Scientists are supposed to change their minds when evidence undercuts their views. Dream on.

When politicians do it, they're tarred as flip-floppers. When lovers do it, we complain they're fickle. But scientists are supposed to change their minds. Having adopted their views on scientific questions— What killed the dinosaurs? Is the universe infinite?—based on a dispassionate evaluation of empirical evidence, they are expected to willingly, even eagerly, abandon cherished beliefs when new evidence undercuts them. So it is remarkable that so few of the essays in a new book in which scientists answer the question in the title, "What Have You Changed Your Mind About?", express anything like this ideal.

Many of the changes of mind are just changes of opinion or an evolution of values. One contributor, a past supporter of manned spaceflight, now thinks it's pointless, while another no longer has moral objections to cognitive enhancement through drugs. An anthropologist is now uncomfortable with cultural relativism (as in, study the Inca practice of human sacrifice non-judgmentally). Other changes of mind have to do with busted predictions, such as that computer intelligence would soon rival humans'.

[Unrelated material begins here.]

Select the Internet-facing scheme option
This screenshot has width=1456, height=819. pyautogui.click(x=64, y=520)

Rare, however, are changes of mind by scientists identified with either side of a contentious issue. No one who rose to fame arguing that Alzheimer's disease is caused by sticky brain plaques and who has now been convinced by evidence that the plaques are mostly innocent bystanders, not culprits. No one who once pushed hormone replacement therapy to prevent heart attacks in menopausal women who now realizes that the drugs increase the risk of heart attacks (as well as stroke and breast cancer). No one who cast his lot with the theory that a killer asteroid sent the dinosaurs into extinction who now reads the impact-crater evidence as implicating worldwide volcanism instead. But really, we shouldn't be surprised. Proponents of a particular viewpoint, especially if their reputation is based on the accuracy of that viewpoint, cling to it like a shipwrecked man to flotsam. Studies that undermine that position, they say, are fatally flawed.

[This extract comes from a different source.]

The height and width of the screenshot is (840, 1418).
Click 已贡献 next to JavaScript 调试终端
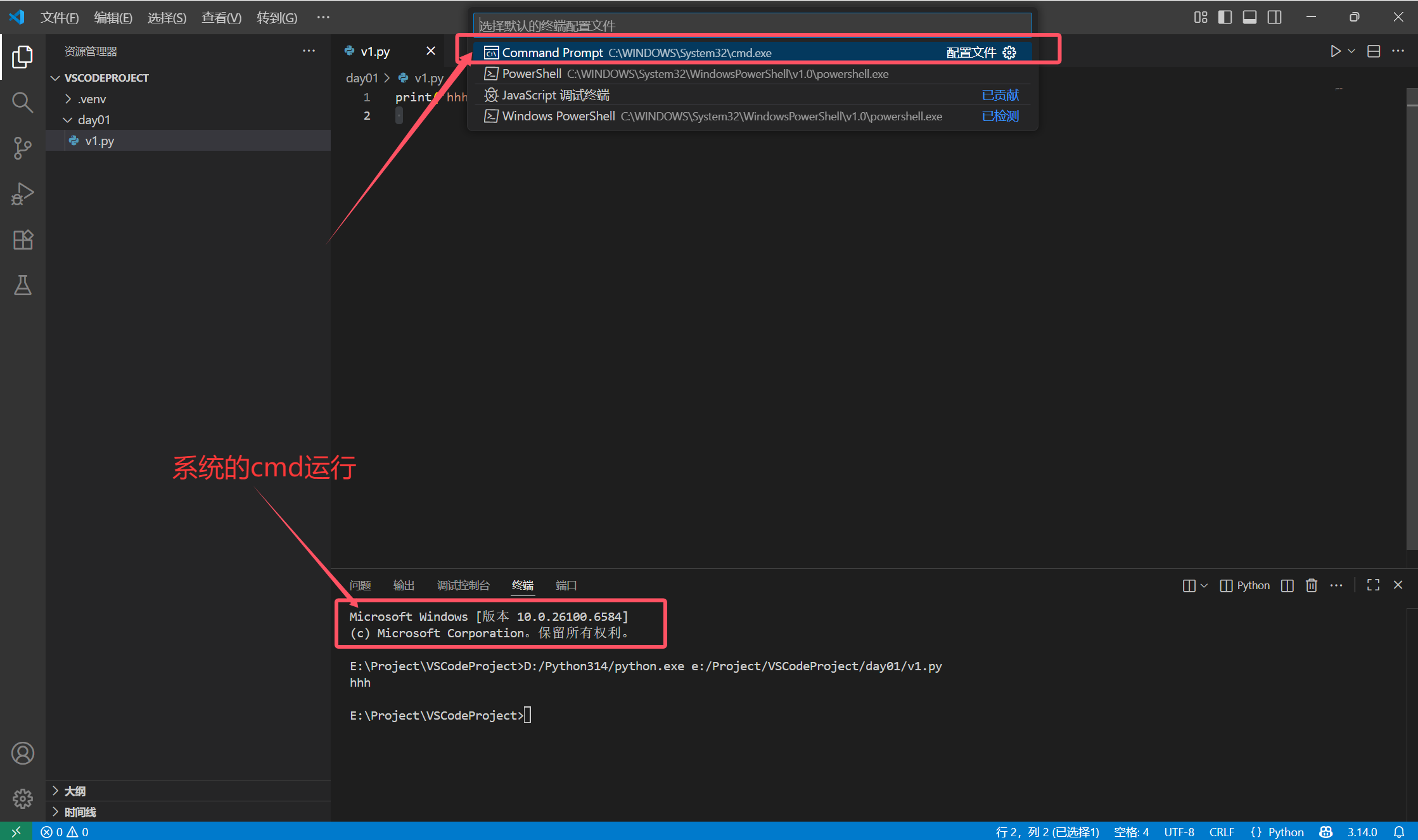point(1000,94)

In truth, no study is perfect, so it would be crazy to chuck an elegant, well-supported theory because one new finding undercut it. But it's fascinating how scientists with an intellectual stake in a particular side of a debate tend to see flaws in studies that undercut their dearly held views, and to interpret and even ignore "facts" to fit their views. No wonder the historian Thomas Kuhn concluded almost 50 years ago that a scientific paradigm topples only when the last of its powerful adherents dies.

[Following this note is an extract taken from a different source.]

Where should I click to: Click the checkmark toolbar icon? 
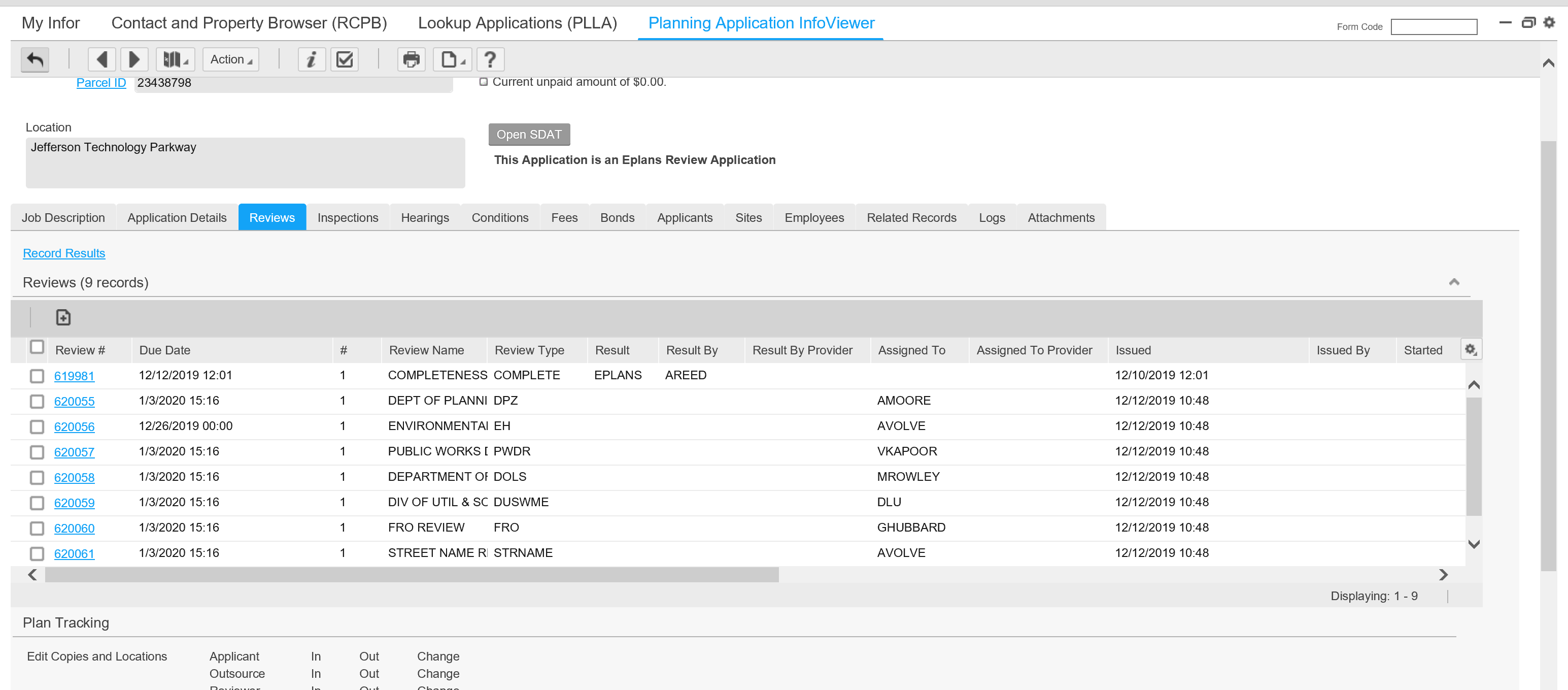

The few essays in which scientists do admit they were wrong— and about something central to their reputation—therefore stand out. Physicist Marcelo Gleiser of Dartmouth breaks ranks with almost every physicist since Einstein, and with his own younger self, in now doubting that the laws of nature can be unified in a single elegant formulation. Gleiser has written dozens of papers proposing routes to the unification of gravity and quantum mechanics through everything from superstrings to extra dimensions, but now concedes that "all attempts so far have failed." Unification may be esthetically appealing, but it's not how nature works.